#### THE TASK:
Could you quote, word for word, the items from the line with "Image resolution: width=895" up to and including the line with "This screenshot has height=826, width=1456.", leaving the pictures out of your answer?

#### DATA PROVIDED:

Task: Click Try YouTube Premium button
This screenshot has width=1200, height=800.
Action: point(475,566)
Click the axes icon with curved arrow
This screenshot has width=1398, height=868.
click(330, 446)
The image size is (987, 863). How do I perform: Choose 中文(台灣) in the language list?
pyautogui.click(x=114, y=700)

---

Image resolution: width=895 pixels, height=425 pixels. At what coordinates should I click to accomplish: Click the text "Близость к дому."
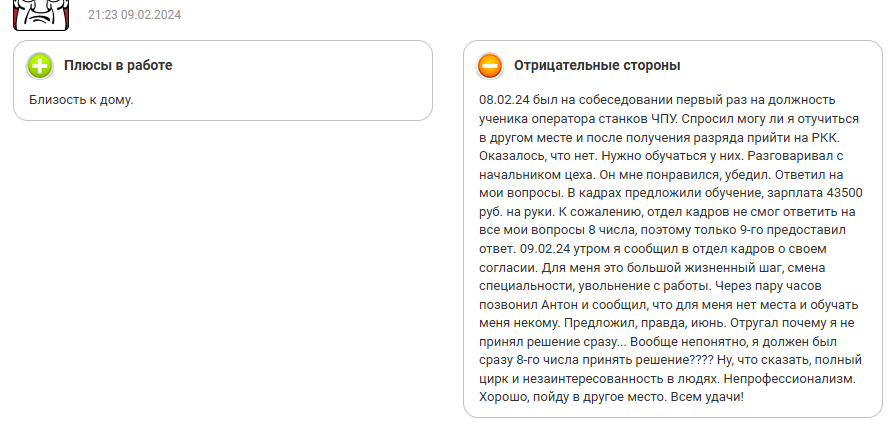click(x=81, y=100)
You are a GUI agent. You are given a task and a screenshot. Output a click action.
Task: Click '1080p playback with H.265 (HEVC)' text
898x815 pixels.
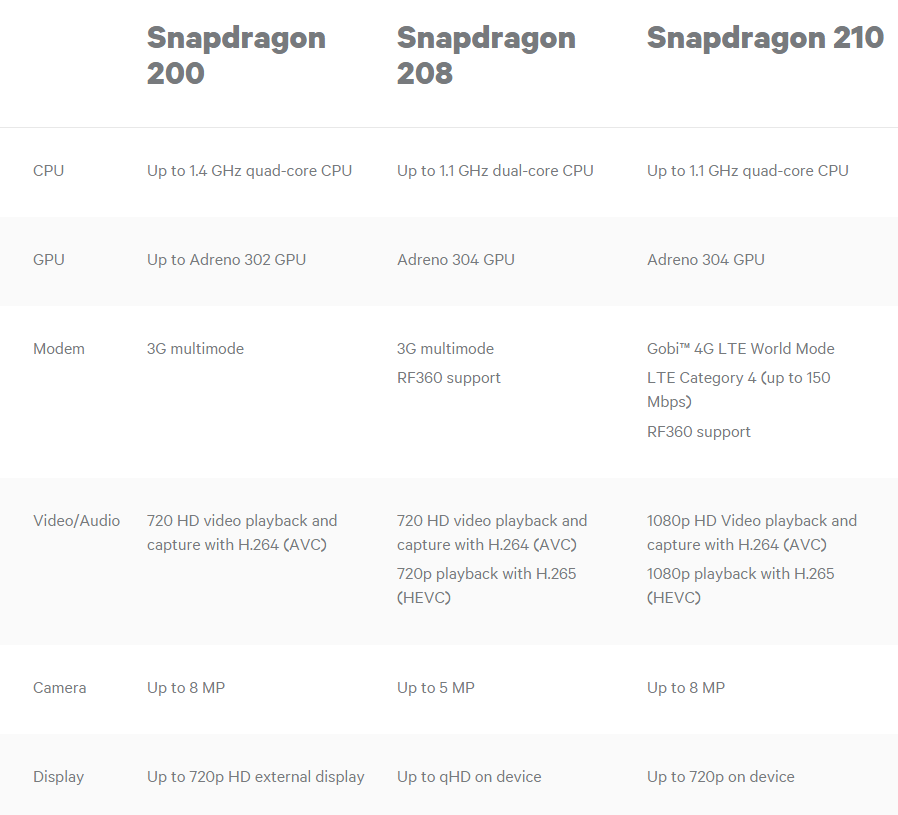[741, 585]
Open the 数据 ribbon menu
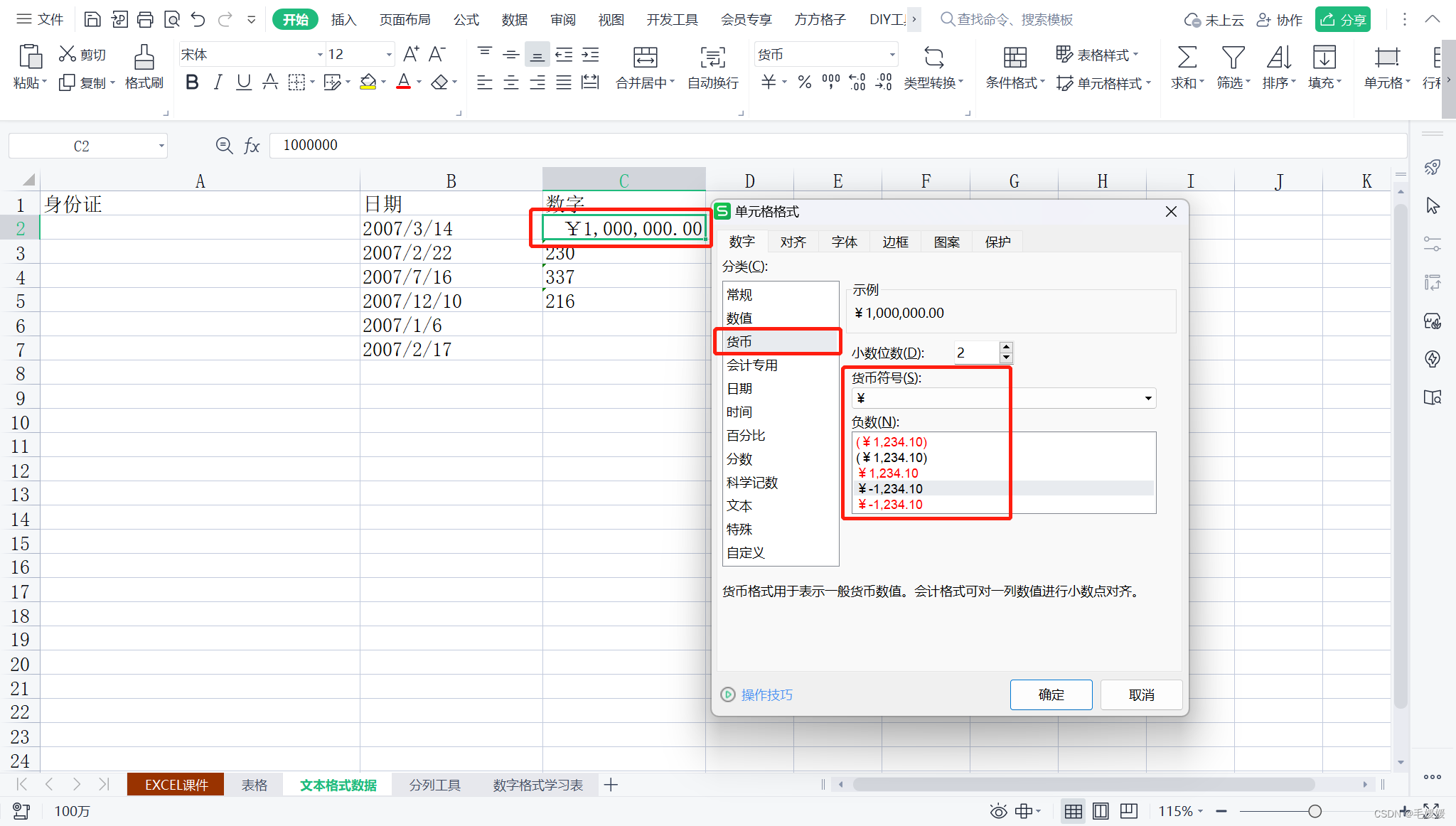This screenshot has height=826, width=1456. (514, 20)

#### ANSWER TO THIS EXERCISE:
Image resolution: width=895 pixels, height=425 pixels. At what coordinates should I click to accomplish: Click the text "Близость к дому."
click(x=81, y=100)
You are a GUI agent. You are given a task and a screenshot. Output a click action.
Task: Click '1080p playback with H.265 (HEVC)' text
898x815 pixels.
[741, 585]
Open the 数据 ribbon menu
This screenshot has height=826, width=1456. (514, 20)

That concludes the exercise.